┌──

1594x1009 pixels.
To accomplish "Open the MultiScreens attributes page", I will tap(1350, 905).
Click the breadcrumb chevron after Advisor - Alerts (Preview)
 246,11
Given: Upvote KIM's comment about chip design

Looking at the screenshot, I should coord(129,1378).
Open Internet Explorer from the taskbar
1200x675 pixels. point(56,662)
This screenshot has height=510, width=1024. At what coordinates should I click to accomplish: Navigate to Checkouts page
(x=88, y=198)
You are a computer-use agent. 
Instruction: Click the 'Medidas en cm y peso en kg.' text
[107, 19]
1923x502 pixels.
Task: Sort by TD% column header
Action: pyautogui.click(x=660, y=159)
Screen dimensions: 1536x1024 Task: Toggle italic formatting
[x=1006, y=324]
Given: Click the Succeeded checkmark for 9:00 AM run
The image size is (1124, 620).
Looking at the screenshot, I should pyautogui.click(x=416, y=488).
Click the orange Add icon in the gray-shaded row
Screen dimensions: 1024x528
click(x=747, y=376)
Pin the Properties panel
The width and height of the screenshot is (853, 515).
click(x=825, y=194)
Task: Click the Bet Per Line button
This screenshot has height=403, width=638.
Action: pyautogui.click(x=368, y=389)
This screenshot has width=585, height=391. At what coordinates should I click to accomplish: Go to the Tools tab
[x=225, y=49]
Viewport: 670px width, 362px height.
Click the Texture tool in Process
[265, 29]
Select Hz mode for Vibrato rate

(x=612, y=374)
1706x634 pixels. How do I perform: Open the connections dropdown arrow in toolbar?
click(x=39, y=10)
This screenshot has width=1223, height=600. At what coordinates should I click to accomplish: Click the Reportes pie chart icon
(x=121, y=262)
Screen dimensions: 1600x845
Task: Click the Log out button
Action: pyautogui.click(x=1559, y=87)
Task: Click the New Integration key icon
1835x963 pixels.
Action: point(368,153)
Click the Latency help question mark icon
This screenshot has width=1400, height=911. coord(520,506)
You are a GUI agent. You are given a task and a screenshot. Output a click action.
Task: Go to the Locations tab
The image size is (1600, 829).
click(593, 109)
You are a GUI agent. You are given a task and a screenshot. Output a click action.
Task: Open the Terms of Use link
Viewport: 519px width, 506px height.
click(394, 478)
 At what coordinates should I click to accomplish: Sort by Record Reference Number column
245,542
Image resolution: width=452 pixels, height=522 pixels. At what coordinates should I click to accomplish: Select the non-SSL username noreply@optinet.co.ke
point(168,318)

└──

▶ TASK:
Every single record must be transcribed exactly as it stands.

▶ REPLY TO THE TASK:
1594x1009 pixels.
To accomplish "Open the MultiScreens attributes page", I will tap(1350, 905).
Click the breadcrumb chevron after Advisor - Alerts (Preview)
 246,11
Given: Upvote KIM's comment about chip design

Looking at the screenshot, I should coord(129,1378).
Open Internet Explorer from the taskbar
1200x675 pixels. point(56,662)
This screenshot has height=510, width=1024. At what coordinates should I click to accomplish: Navigate to Checkouts page
(x=88, y=198)
You are a computer-use agent. 
Instruction: Click the 'Medidas en cm y peso en kg.' text
[107, 19]
1923x502 pixels.
Task: Sort by TD% column header
Action: pyautogui.click(x=660, y=159)
Screen dimensions: 1536x1024 Task: Toggle italic formatting
[x=1006, y=324]
Given: Click the Succeeded checkmark for 9:00 AM run
The image size is (1124, 620).
Looking at the screenshot, I should pyautogui.click(x=416, y=488).
Click the orange Add icon in the gray-shaded row
Screen dimensions: 1024x528
click(x=747, y=376)
Pin the Properties panel
The width and height of the screenshot is (853, 515).
click(x=825, y=194)
Task: Click the Bet Per Line button
This screenshot has height=403, width=638.
Action: pyautogui.click(x=368, y=389)
This screenshot has width=585, height=391. At what coordinates should I click to accomplish: Go to the Tools tab
[x=225, y=49]
Viewport: 670px width, 362px height.
Click the Texture tool in Process
[265, 29]
Select Hz mode for Vibrato rate

(x=612, y=374)
1706x634 pixels. How do I perform: Open the connections dropdown arrow in toolbar?
click(x=39, y=10)
This screenshot has width=1223, height=600. At what coordinates should I click to accomplish: Click the Reportes pie chart icon
(x=121, y=262)
Screen dimensions: 1600x845
Task: Click the Log out button
Action: pyautogui.click(x=1559, y=87)
Task: Click the New Integration key icon
1835x963 pixels.
Action: point(368,153)
Click the Latency help question mark icon
This screenshot has width=1400, height=911. coord(520,506)
You are a GUI agent. You are given a task and a screenshot. Output a click action.
Task: Go to the Locations tab
The image size is (1600, 829).
click(593, 109)
You are a GUI agent. You are given a task and a screenshot. Output a click action.
Task: Open the Terms of Use link
Viewport: 519px width, 506px height.
click(394, 478)
 At what coordinates should I click to accomplish: Sort by Record Reference Number column
245,542
Image resolution: width=452 pixels, height=522 pixels. At what coordinates should I click to accomplish: Select the non-SSL username noreply@optinet.co.ke
point(168,318)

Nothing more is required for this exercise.